Ein Bild der geschützten Strandlilien in s'Albufereta

Ein Bild der geschützten Strandlilien in s'Albufereta / Barbara Pohle

Präventiv geschützt

Die Dünen-Trichternarzisse hat viele Namen, sie heißt auch Strandlilie, Seelilie, Möwenzwiebel oder Pankrazlilie (Pancratium maritimum bot., azucena marina span., lliri de mar kat.). Im Alten Testament wird sie als Rose der fruchtbaren Scharonebene gepriesen und deshalb auch Rose von Scharon genannt.

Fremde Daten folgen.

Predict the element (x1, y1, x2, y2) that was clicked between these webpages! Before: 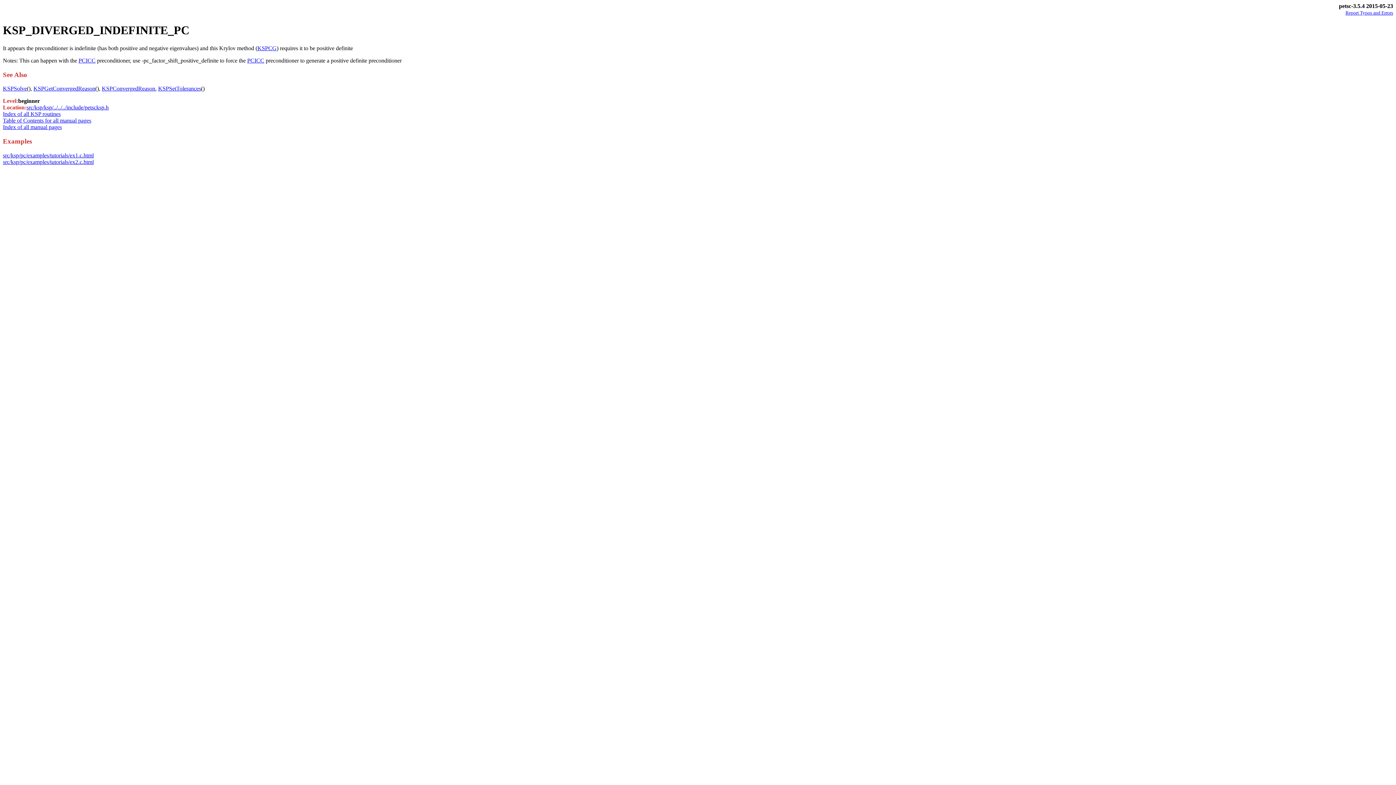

Der botanische Name Pancratium kommt aus dem Griechischen, meint so viel wie „ganz stark“. Die Pflanzengattung zählt zur Familie der Amaryllisgewächse, die für spektakuläre Blüten bekannt sind. Pancratium-Arten kommen auf den Kanarischen Inseln, in Westafrika und im tropischen Asien, im Mittelmeerraum sowie auf den Balearen-Inseln Mallorca, Menorca, Ibiza, Formentera und Cabrera vor. Meist stecken ihre Knollen in festen Dünen, selten auch auf Wanderdünen. Das Gewächs ist in den balearischen Katalog der Balearen für bedrohte Arten aufgenommen worden – es darf also weder gepflückt noch ausgegraben werden, selbst für Forschungszwecke ist eine Genehmigung einzuholen. Denn vielerorts ist die Trichternarzisse durch Bebauung, Strandnutzung oder Sandaufschüttung heftig bedroht, auf Mallorca ist ihr Schutz eher präventiv: „Wir können von Glück sagen, dass diese Wildpflanze bei uns in so großer Zahl gedeiht“, sagt Rita.